Glare is also misdirected light but can be dangerous, as with oncoming headlights shining directly into your eyes on the road or when improperly shielded fixtures provide thieves a cloak of invisibility by producing pockets of glare for them to hide behind.
Skyglow is that dome of “light haze” that hangs over a city at night and can be seen for many miles in all directions. In our Northeast Corridor, skyglow spills from one urban area to the next, between Boston and Washington, DC, forming one continuous swath of light pollution.

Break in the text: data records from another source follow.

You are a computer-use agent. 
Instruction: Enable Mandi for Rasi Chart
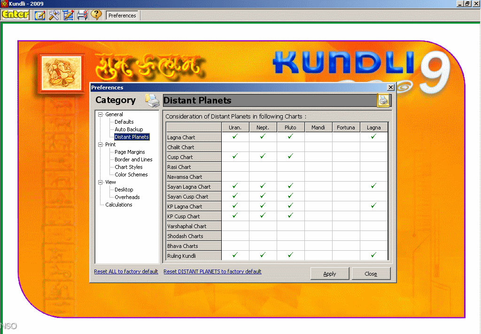point(318,167)
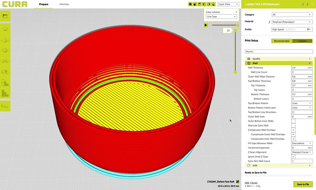Click the material info icon beside PolyCast
The height and width of the screenshot is (190, 316).
pyautogui.click(x=269, y=22)
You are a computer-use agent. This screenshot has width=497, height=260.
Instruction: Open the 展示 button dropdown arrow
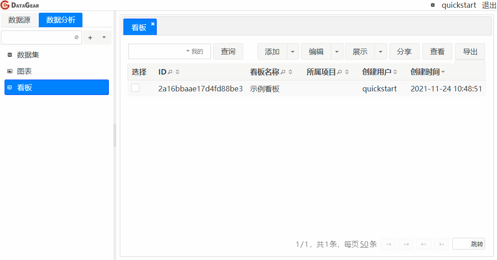(380, 52)
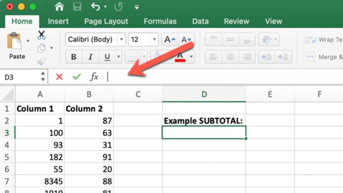
Task: Open the Page Layout tab
Action: click(x=106, y=21)
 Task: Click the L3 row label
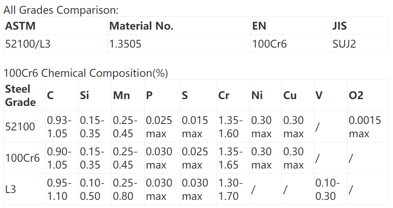coord(11,189)
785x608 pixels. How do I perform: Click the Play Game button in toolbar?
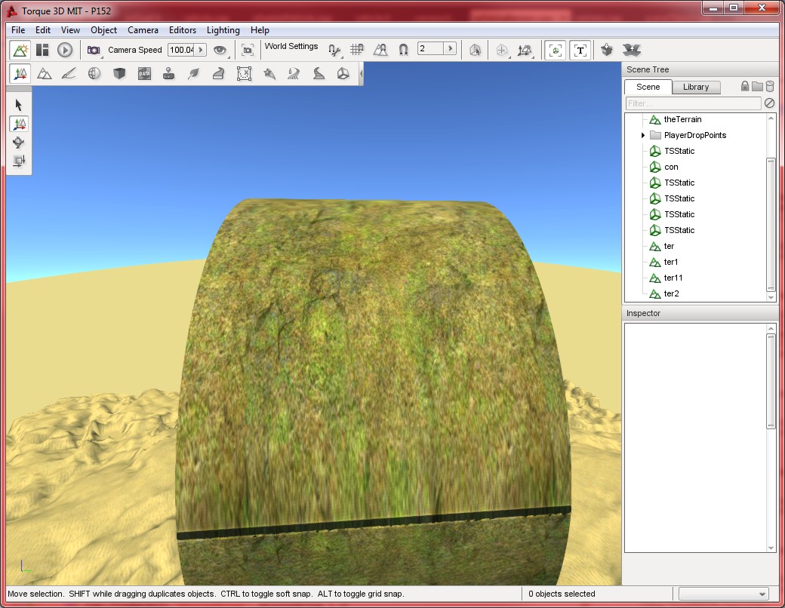pos(65,50)
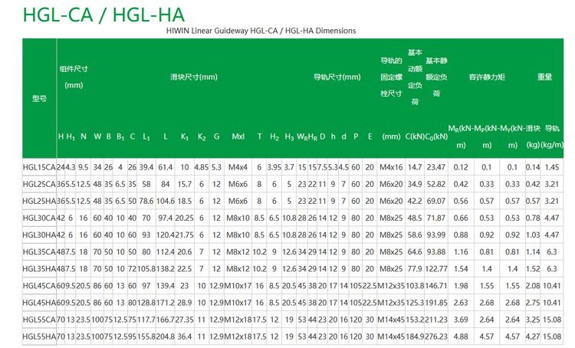
Task: Click the 滑块尺寸(mm) header group
Action: (194, 77)
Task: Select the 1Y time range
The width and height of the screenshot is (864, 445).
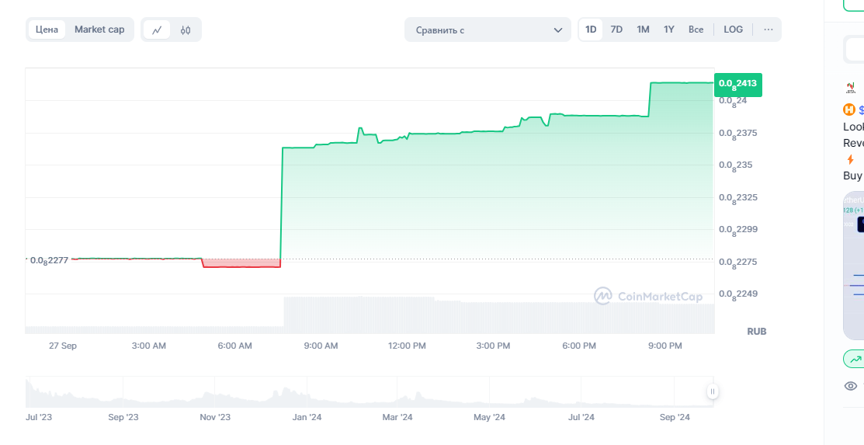Action: point(669,30)
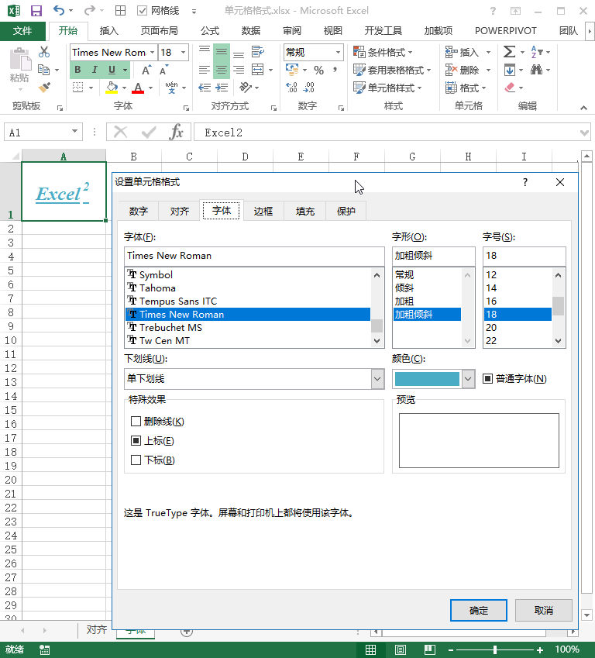595x658 pixels.
Task: Select Tahoma in the font list
Action: click(157, 288)
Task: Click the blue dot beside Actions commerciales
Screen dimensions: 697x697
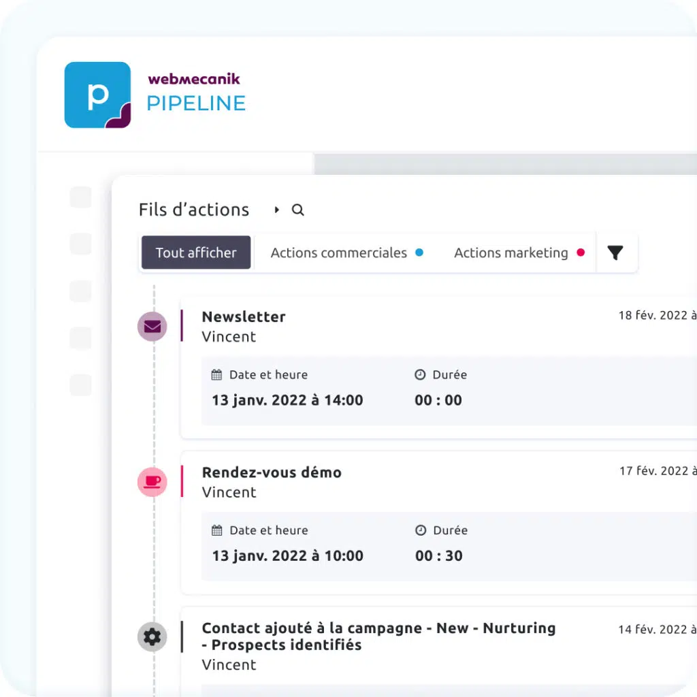Action: [x=419, y=253]
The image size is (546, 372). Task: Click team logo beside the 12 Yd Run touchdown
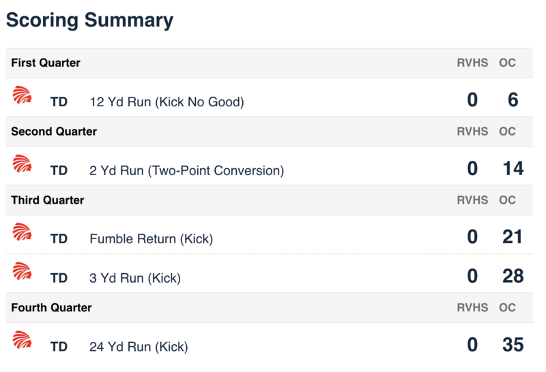coord(22,95)
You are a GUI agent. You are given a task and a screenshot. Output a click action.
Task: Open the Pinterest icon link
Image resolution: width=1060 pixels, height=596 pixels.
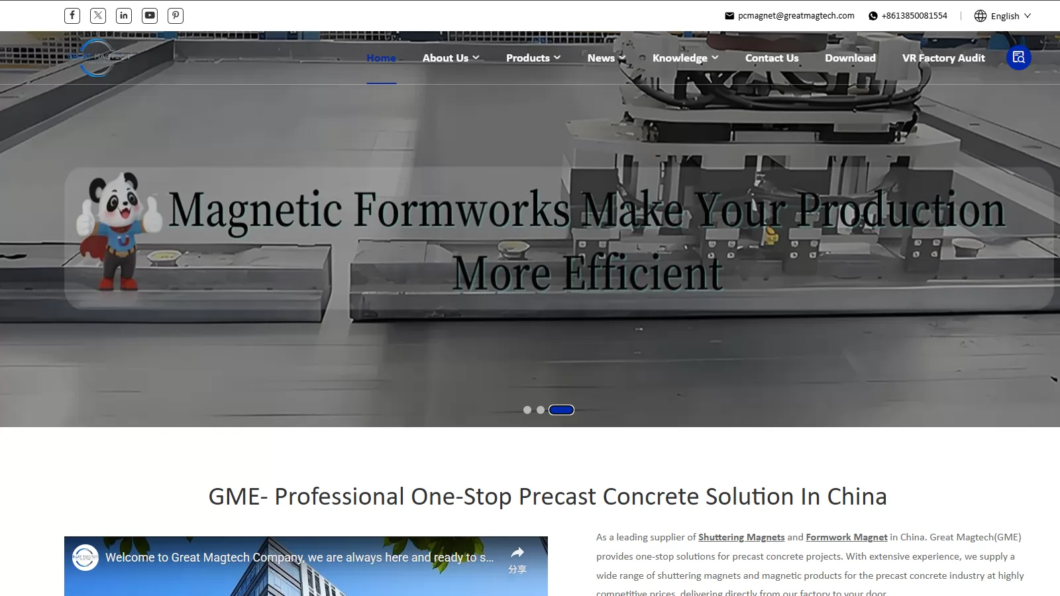[x=176, y=16]
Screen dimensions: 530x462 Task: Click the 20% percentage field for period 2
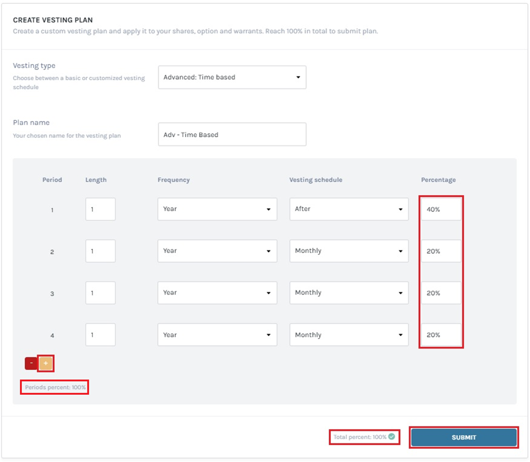440,250
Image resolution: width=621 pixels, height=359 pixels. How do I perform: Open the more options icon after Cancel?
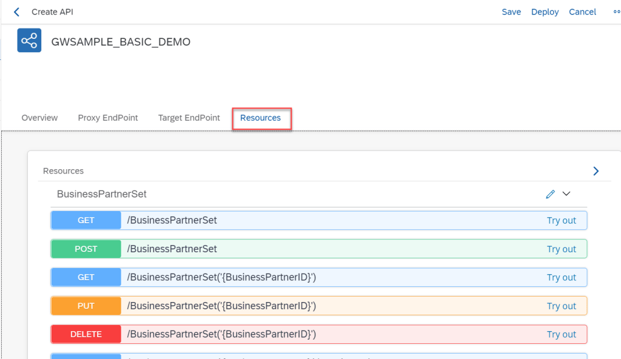click(x=616, y=12)
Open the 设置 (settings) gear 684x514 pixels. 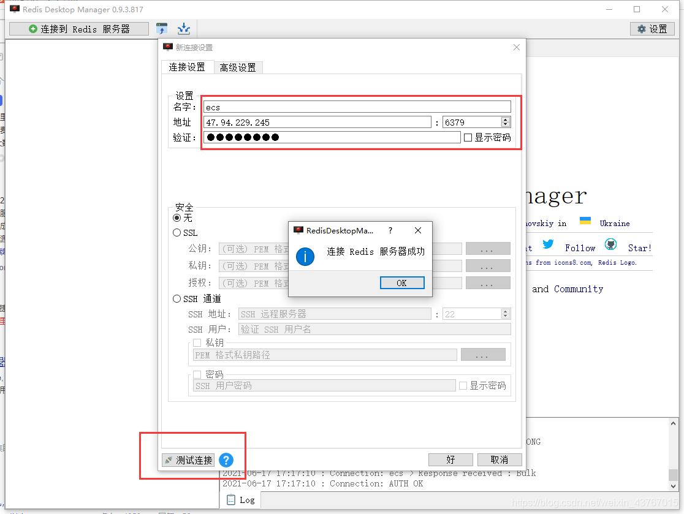[652, 28]

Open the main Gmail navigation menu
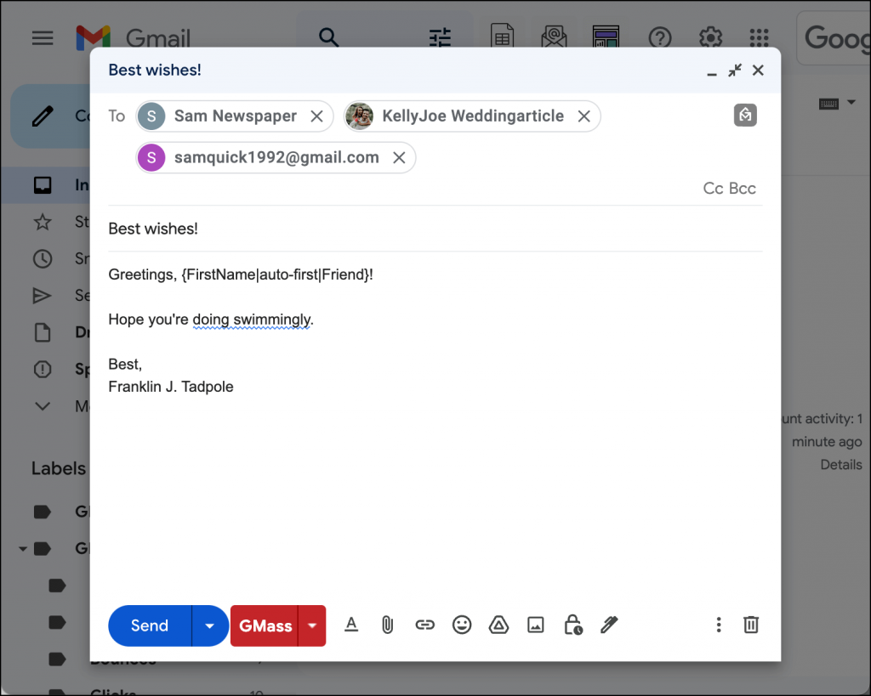(43, 37)
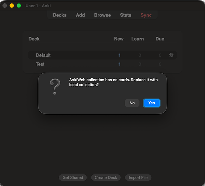Select the Default deck row
The image size is (205, 186).
(103, 55)
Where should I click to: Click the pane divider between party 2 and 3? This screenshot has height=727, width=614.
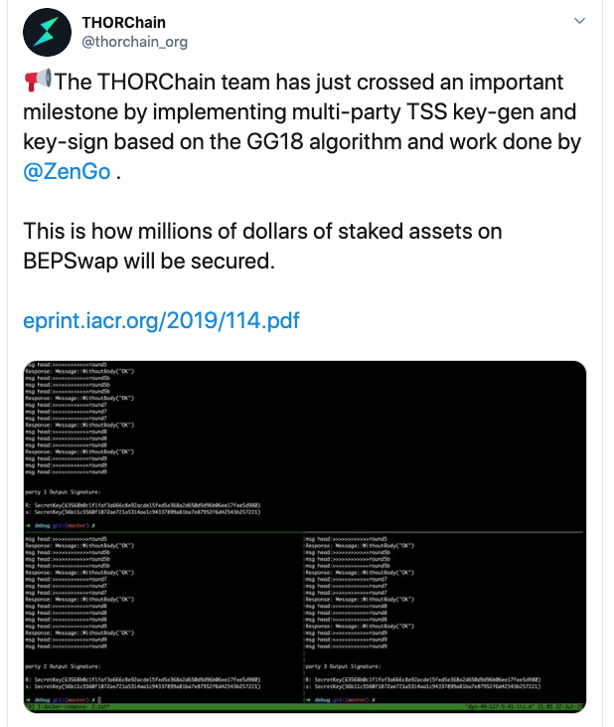click(304, 618)
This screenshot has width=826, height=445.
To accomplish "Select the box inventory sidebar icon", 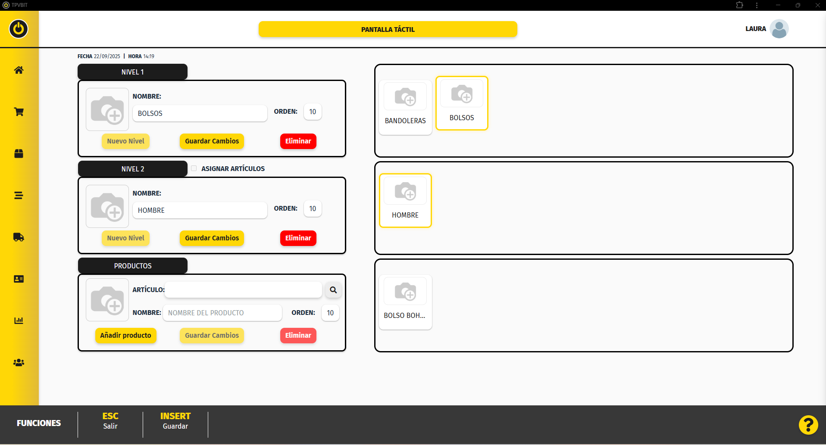I will click(19, 154).
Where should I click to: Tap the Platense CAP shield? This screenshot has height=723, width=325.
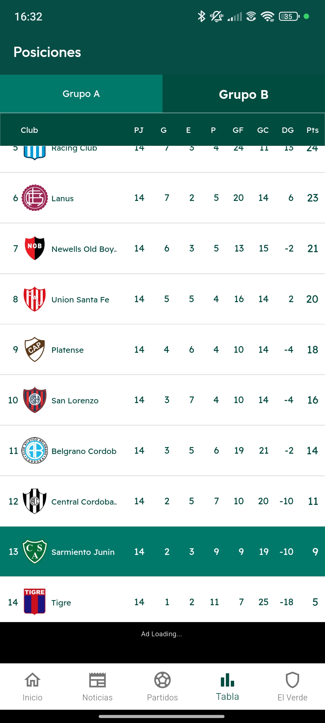(x=35, y=349)
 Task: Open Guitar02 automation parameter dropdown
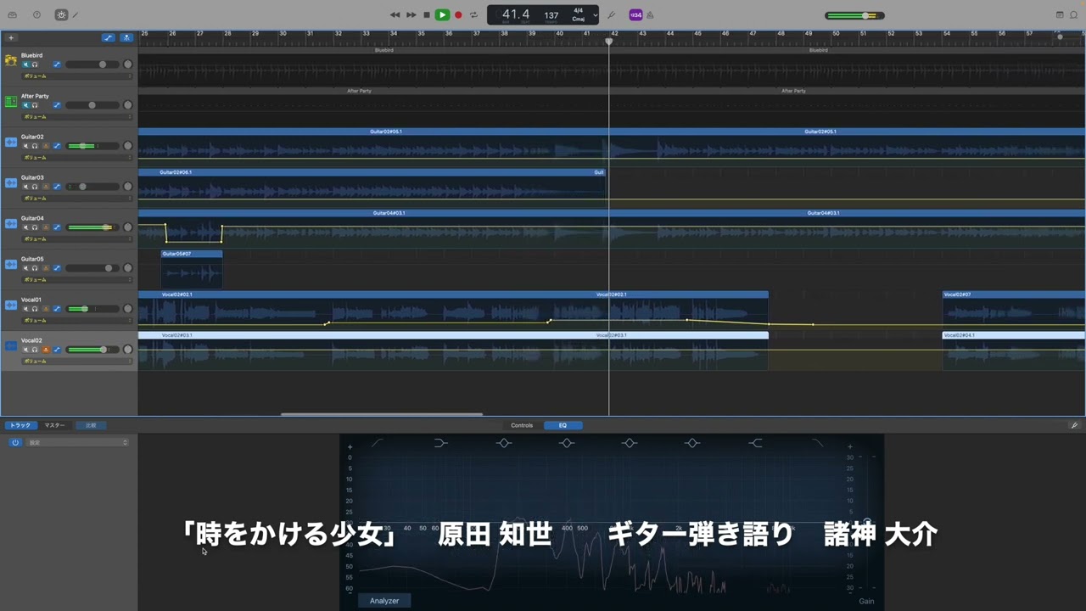pyautogui.click(x=76, y=158)
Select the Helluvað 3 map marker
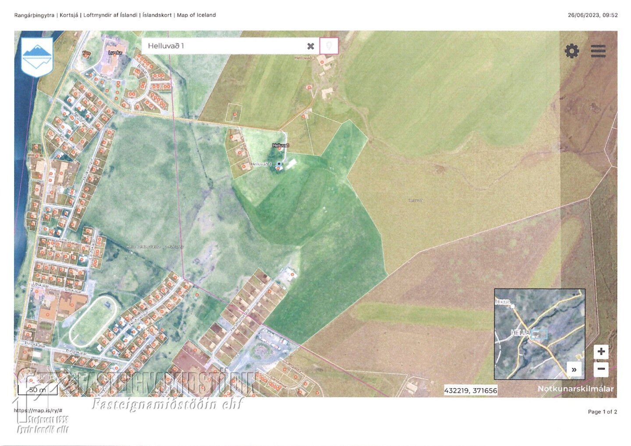This screenshot has height=446, width=631. click(x=323, y=62)
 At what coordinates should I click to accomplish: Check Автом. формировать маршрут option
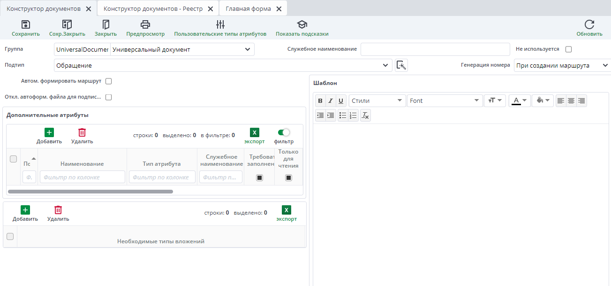108,81
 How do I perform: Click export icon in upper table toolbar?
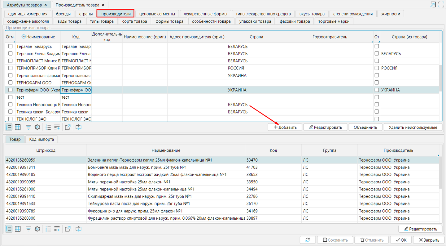tap(68, 127)
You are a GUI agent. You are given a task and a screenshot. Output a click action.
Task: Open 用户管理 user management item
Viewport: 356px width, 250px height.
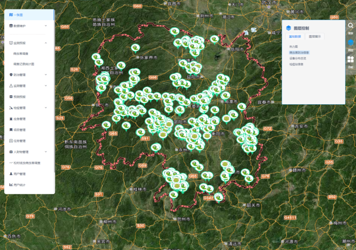click(x=19, y=174)
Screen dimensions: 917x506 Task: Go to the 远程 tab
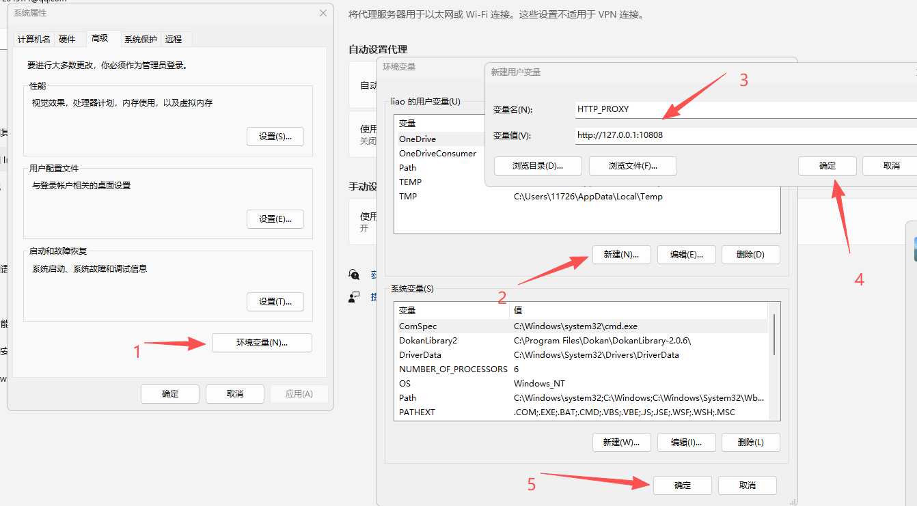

Like other types of pollution, bad lighting has its share of negative effects: It’s a waste of energy and tax dollars; it can promote sleeplessness and suppress melatonin production in our bodies; it causes motor vehicles and pedestrian accidents; and it robs us and our children of the inherent beauty of the night sky. (When was the last time you saw the Milky Way from a Westchester vantage point?)
Light pollution has insinuated its way into our lives so thoroughly that most of us don’t even notice it until it’s pointed out to us.
“It is getting progressively worse,” says meteorologist Joe Rao, a longtime fixture of local television on both News12 Westchester and Fios1. “When I moved up here from Long Island to escape the scourge of light pollution, I could routinely see stars down to magnitude plus-5 most nights. Now, it’s more like plus-4.5. And the light dome from Westchester and New York City covers much of my southern sky. When I used to visit my Uncle Ron in Mahopac 50 years ago, the limiting magnitude was plus-6.8. That means in the last half-century, I can see about eight times fewer stars than now. Light pollution is metastasizing all across the northeast U.S., like a cancer. If this continues unchecked, 50 years from now, not much else will be visible at night other than the moon and a few of the brightest stars and planets.”
Yet, there are simple solutions that companies and homeowners can do to reverse this trend. Use only “full cutoff” fixtures, which prevent light from escaping upward into the sky or out onto your neighbor’s yard; use sensors that turn off lights when not needed; and promote better lighting in your own community by attending town-planning meetings.
Just remember with nighttime lighting that more is definitely not better.
For further information on good lighting practices, check out darksky.org.